The study was conducted by researchers from Guangdong Women and Children Hospital in China where 507 expectant mothers were observed and tested over the span of their pregnancies up to 1.6 years after giving birth. Each participant was subjected to several blood pressure measurements in addition to other standard tests such as weight measurements and fetal ultrasounds.
Current blood pressure guidelines prescribe normal levels as being less than 120/80 mm/Hg for adults aged 20 and older while hypertensive patients have blood pressure levels at 140/90 mm/Hg or above. Patients with a systolic blood pressure of 120 to 139 mm/Hg and a diastolic pressure of 80 to 89 mm/Hg are considered to be prehypertensive.
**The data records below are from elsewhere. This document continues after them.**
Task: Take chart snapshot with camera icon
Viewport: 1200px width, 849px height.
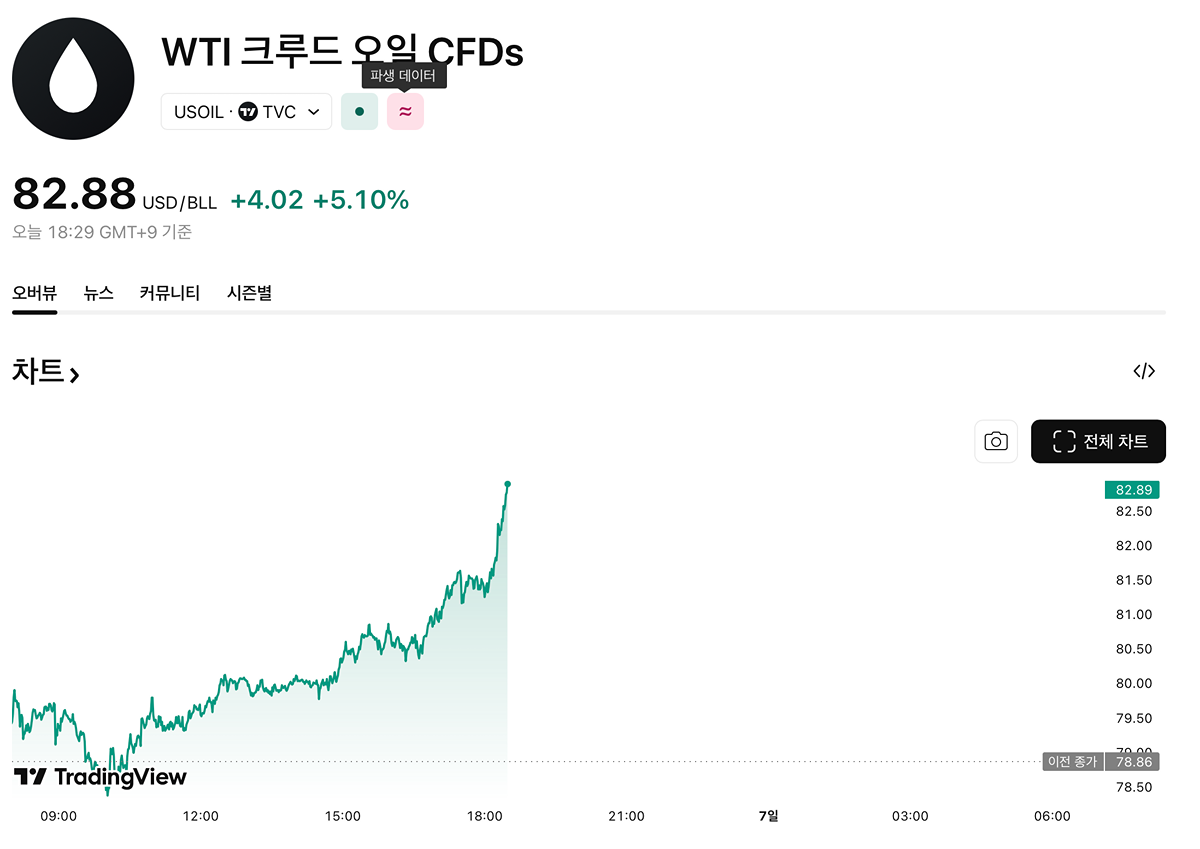Action: click(995, 441)
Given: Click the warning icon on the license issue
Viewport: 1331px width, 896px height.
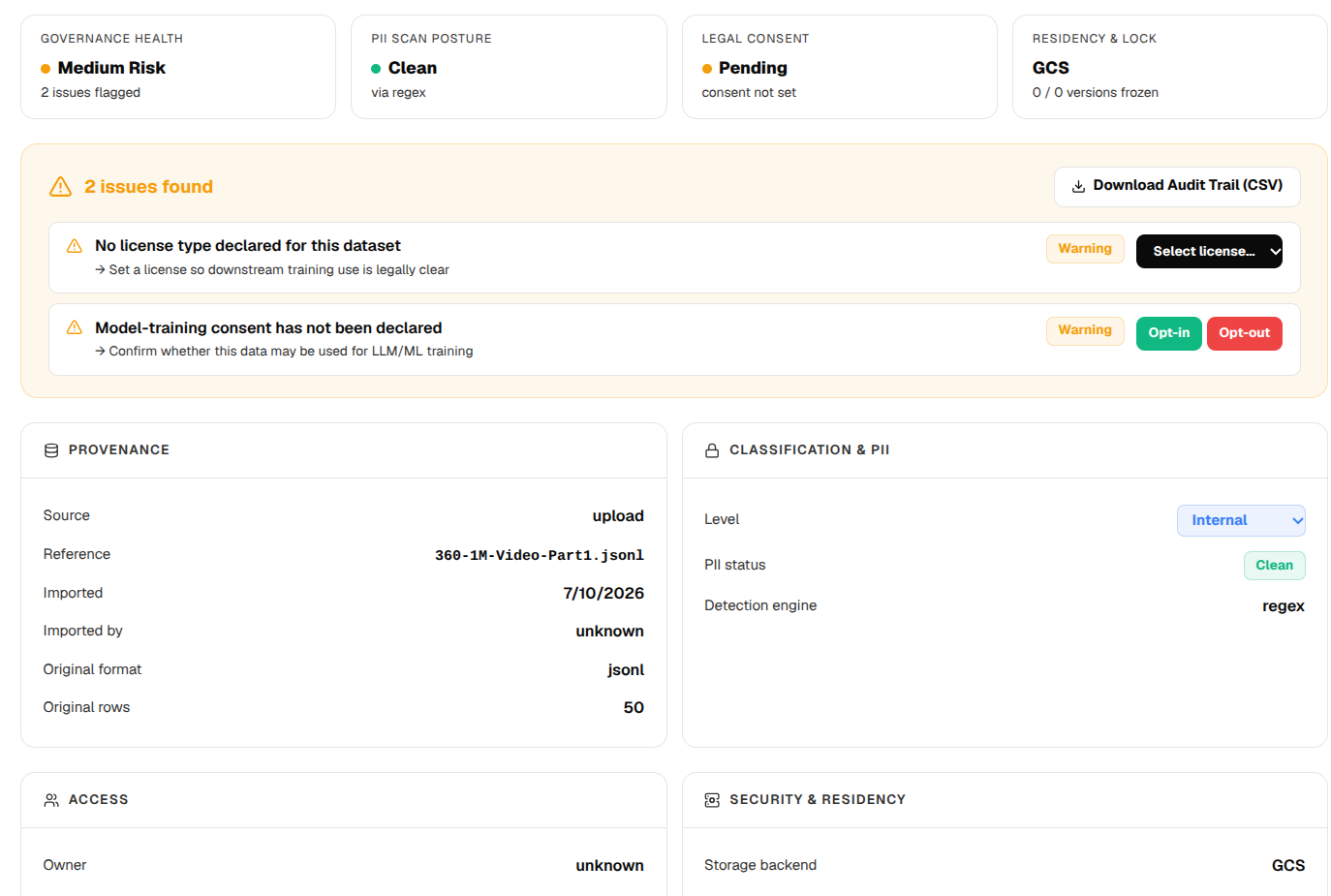Looking at the screenshot, I should [x=75, y=246].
Patients who took part in the study had no previous history of hypertension, and maintained normal blood pressure and cholesterol levels at the beginning of the study. The women were grouped into three categories according to their blood pressure levels. 34% had blood pressure measurements on the lower end of normal throughout pregnancy. 52% belonged to the group whose blood pressure was at midpoint-normal. 13% belonged to the higher range of normal and classified as prehypertensive.
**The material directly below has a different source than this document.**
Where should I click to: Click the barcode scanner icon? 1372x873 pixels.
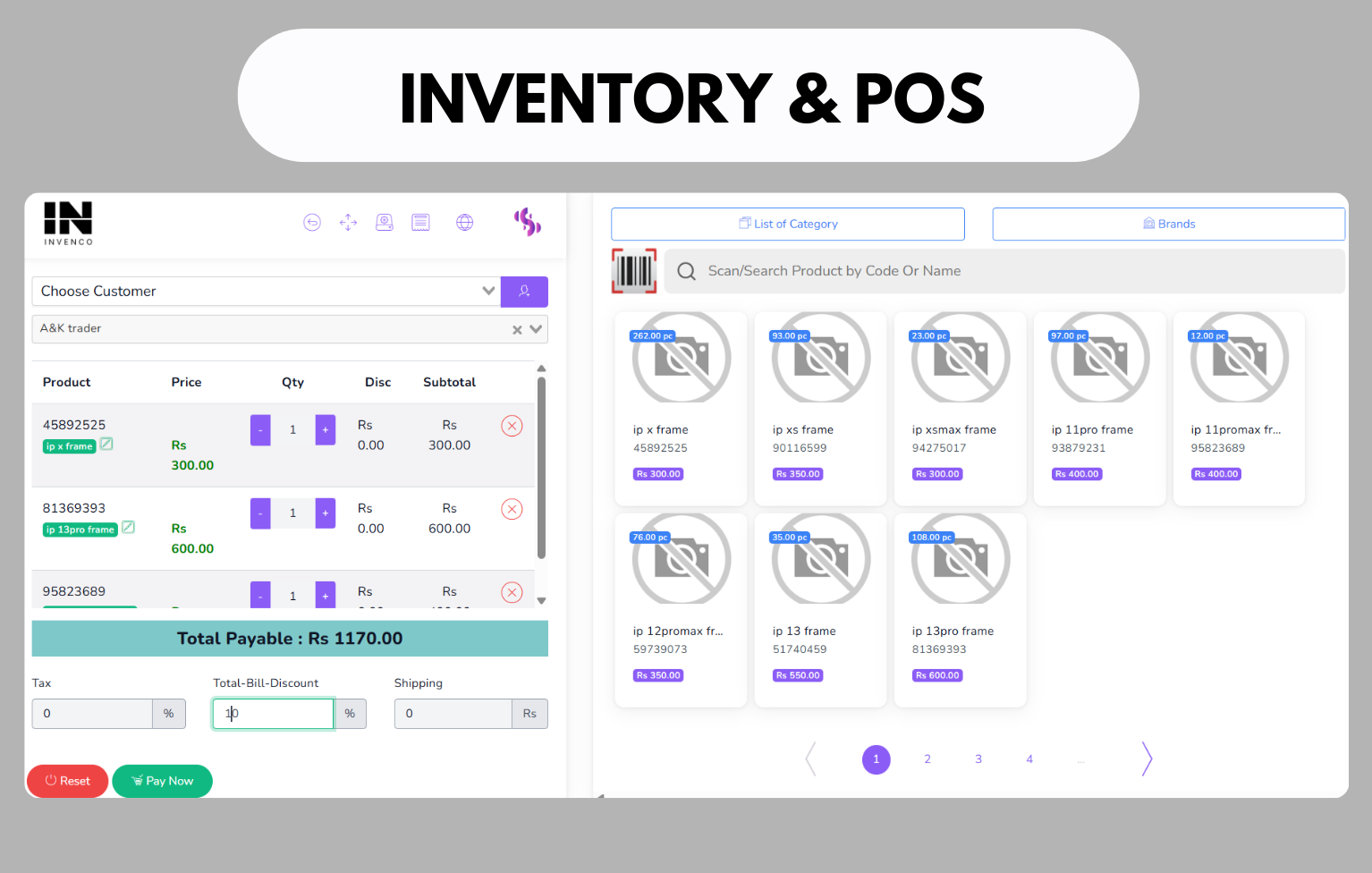634,271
In a statement made by Jian-Min Niu, M.D. and her team, they noted that blood pressure measurements done over the span of a woman’s lifetime would not predict the risk of metabolic syndrome. However, repeated elevation patterns over the course of a pregnancy would. Through the collected data, the research team was able to emphasize the need for soon-to-be mothers to have their own set of blood pressure parameters to ensure healthy and safe pregnancies.
"Our findings underscore an important issue that has been long ignored in clinical practice -- the fact that criteria for hypertension in pregnancy are derived from the general population," said Niu. "We anticipate that if reaffirmed in further research, our study could spark a change in what we currently deem healthy blood pressure in pregnant women."
Metabolic syndrome is marked by a group of conditions such as high blood pressure, high blood sugar, and abnormal cholesterol levels that heighten the risk of heart disease, stroke and diabetes after delivery. Previous research has also revealed that pregnant women who experience higher blood pressure levels or persistent blood pressure elevation in the upper ranges are more likely to give birth to an underweight or stillborn baby.
"Blood pressure measurements are already done as a matter of routine and cost-effective checkups during pregnancy, so our findings underscore this tool's potential to gauge a woman's post-partum cardiovascular risk," Niu said. "Early identification of metabolic risk factors and implementation of lifestyle modifications may help delay the onset of cardiovascular disease that would present itself 20 to 30 years after delivery."